On my first trip to Oregon, I was lucky enough to meet the Drouhin Family who established an incredible vineyard in the late 1980s. Their winemaking roots were actually planted in Burgundy, France a century earlier, when Joseph Drouhin moved from Chablis to Beaune where he founded Maison Joseph Drouhin. He was succeeded by his son, the brilliant Maurice Drouhin, who dedicated his life to making fine wine. In 1957, Robert Drouhin became the third generation to run the business. He first “discovered” Oregon on a 1961 visit, and then again during the 1979 and ’80 blind tastings in Paris and Burgundy (the latter of which Robert organized) that put Oregon wines on the world map.

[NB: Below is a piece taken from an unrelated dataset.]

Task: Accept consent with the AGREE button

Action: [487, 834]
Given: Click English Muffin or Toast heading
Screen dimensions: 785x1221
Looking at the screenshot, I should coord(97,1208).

Robert recognized that it was Oregon, more so than California, whose soils and climate could unlock the complexities and potential of Pinot Noir and Chardonnay in the United States.

In 1986, Robert’s daughter Véronique came to the states at the age of 24 to oversee the planting of what today is called Domaine Drouhin. She interned with the masters like Robert Mondavi to better understand the complexities of Oregon winemaking. Each of Robert’s four children have taken active roles in the business, from the wine chemistry, to sales, to running the company.

On Domaine Drouhin’s 30th anniversary (which they celebrated this last July), Véronique uncorked bottles from her first vintage to find that they were still wonderfully drinkable. With her children at her side, the fifth generation is waiting in the wings for their place in the business, a true family affair. What is remarkable are the lessons the family has translated from their winemaking in Burgundy, France to the Dundee Hills in Oregon, and from the Dundee Hills to Burgundy.

From France, the family has gleaned the elegant skills of true winemaking mastery. Phillippe Drouhin, the family vintner, has extensively studied the science behind fine wine and translated that into how he monitors the conditions in which the family vines are grown in Oregon. He regularly has his soil samples excavated so he can see what is influencing the taste of Drouhin grapes.

From Oregon, the Drouhin Family learned the importance of opening up their Burgundy vineyards to tourists and allowing them to experience their wines on site and make a purchase before they leave. This has allowed them to build long-lasting relationships with their most loyal customers.

The Drouhin Family is exemplary in making their guests an extension of the five generations who are a part of the family’s winemaking. This adds to the comfortable aesthetic of staying in the northern part of the Willamette Valley in the Pacific Northwest.

Not one to ever really camp, I was intrigued by the idea of staying at The Vintages Trailer Resort, just 10 minutes away from Domaine Drouhin. Centrally located in the heart of the Willamette Valley, the Vintages offers retro trailer accommodations on a 14-acre park. These trailers (some dating back to the 1940s) have been meticulously restored and outfitted with luxurious modern amenities, like pour-over Caravan Coffee, luxurious terrycloth robes, comfortable mattresses and fine hotel-quality linens. Most trailers include a private toilet, and many include showers, too (if not, there’s a lovely clubhouse and fitness center, complete with showers and restrooms).

Other offerings include propane grills, a pool and hot tub, outdoor lawn games, and a nearby dog park. The Vintages also provide cruiser bikes you can pedal over the bridge to the neighboring town of Dayton. Their General Store is filled with must-have souvenirs you can’t leave without.

The Vintages has a faithful weekend following where nearly every pristine trailer becomes occupied by a wine-country enthusiast. With the clear evening sky illuminating the twinkling stars with a picturesque mountain backdrop, the Vintages community comes to life—and is one to be enjoyed.